Finalmente, chegamos ao gatilho da confiança, o alicerce sobre o qual todas as relações humanas e profissionais duradouras são construídas, especialmente na advocacia, onde a matéria-prima do trabalho é, muitas vezes, a vida, o patrimônio e a liberdade do cliente. A confiança é o gatilho do conforto, da segurança, da certeza e da previsibilidade. Enquanto os outros seis gatilhos podem ser ativados de forma relativamente rápida para capturar a atenção, a confiança é o único que é construído pacientemente, ao longo do tempo, através da consistência, da integridade e da familiaridade. Um advogado constrói confiança ao ser absolutamente previsível em sua excelência. Cada petição é impecável, cada prazo é rigorosamente cumprido, cada telefonema é retornado, cada promessa é honrada. O cliente desenvolve a certeza de que pode esperar um serviço de altíssima qualidade, sempre. A repetição e a consistência são fundamentais. Um advogado que publica um artigo de alta qualidade toda semana em seu blog ou que envia uma newsletter mensal com insights genuinamente valiosos está, interação após interação, construindo familiaridade e autoridade. Com o tempo, os leitores passam a confiar em sua expertise antes mesmo de se tornarem clientes. O "efeito de exposição" que Hogshead menciona é poderoso: quanto mais somos expostos a algo ou alguém de forma positiva, mais confiamos. A confiança também pode ser "emprestada" para acelerar o processo.

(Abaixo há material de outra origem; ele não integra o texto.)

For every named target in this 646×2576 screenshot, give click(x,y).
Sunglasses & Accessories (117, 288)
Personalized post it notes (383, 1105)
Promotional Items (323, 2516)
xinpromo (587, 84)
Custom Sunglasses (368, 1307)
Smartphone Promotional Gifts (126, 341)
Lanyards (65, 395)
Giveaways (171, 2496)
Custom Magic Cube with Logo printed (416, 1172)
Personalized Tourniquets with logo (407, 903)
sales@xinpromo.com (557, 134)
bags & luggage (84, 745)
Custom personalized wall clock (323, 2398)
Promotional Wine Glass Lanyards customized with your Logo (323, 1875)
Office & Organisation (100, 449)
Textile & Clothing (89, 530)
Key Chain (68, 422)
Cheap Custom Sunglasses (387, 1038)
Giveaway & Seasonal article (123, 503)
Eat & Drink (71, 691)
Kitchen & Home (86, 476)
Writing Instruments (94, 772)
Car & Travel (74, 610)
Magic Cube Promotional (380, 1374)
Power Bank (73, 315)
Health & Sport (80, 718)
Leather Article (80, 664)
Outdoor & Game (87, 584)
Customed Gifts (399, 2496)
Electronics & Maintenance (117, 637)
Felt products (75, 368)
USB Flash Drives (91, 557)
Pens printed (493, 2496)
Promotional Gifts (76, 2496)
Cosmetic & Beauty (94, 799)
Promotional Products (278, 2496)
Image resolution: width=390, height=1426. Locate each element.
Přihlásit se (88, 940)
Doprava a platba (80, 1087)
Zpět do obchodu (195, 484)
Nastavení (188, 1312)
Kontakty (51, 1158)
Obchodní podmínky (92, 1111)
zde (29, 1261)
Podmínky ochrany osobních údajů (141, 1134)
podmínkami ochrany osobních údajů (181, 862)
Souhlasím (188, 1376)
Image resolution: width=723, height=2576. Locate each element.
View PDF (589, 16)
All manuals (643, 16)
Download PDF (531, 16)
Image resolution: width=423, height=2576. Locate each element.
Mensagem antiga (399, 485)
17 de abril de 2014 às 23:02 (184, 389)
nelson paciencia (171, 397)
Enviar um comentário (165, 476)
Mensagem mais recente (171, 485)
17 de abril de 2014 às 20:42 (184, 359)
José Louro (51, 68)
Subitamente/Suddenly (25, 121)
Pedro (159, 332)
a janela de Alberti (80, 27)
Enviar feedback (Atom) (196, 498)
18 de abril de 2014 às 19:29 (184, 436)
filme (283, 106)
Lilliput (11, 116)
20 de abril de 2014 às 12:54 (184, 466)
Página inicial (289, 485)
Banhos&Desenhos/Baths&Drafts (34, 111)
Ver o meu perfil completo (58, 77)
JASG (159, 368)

Um advogado que é calorosamente recomendado por um cliente satisfeito já inicia a nova relação com um saldo positivo de confiança. Da mesma forma, ao se associar a instituições de notória credibilidade — como o Instituto Brasileiro de Direito de Família (IBDFAM) para um advogado de família, ou a Associação dos Advogados de São Paulo (AASP) — ele empresta a confiança que o público já deposita nessas instituições seculares. Em última análise, a confiança é o cimento que une todos os outros gatilhos, conferindo-lhes substância e longevidade. Sem ela, a luxúria é efêmera, o mistério se torna suspeita, o alarme vira pânico, o prestígio soa como arrogância, o poder se torna tirania e o vício leva à autodestruição. É a confiança que transforma um cliente de primeira viagem em um defensor fervoroso da sua marca, que não apenas retorna, mas se torna um "advogado" da sua advocacia, recomendando seus serviços com a convicção de quem indica um porto seguro. Para o advogado brasileiro, cujo trabalho é regido por um estrito Código de Ética e Disciplina da OAB, a confiança não é apenas um gatilho de marketing; é a essência da própria profissão. Dominar a arte de construir e manter a confiança é, portanto, o passo final e mais crucial para se tornar verdadeiramente e permanentemente fascinante.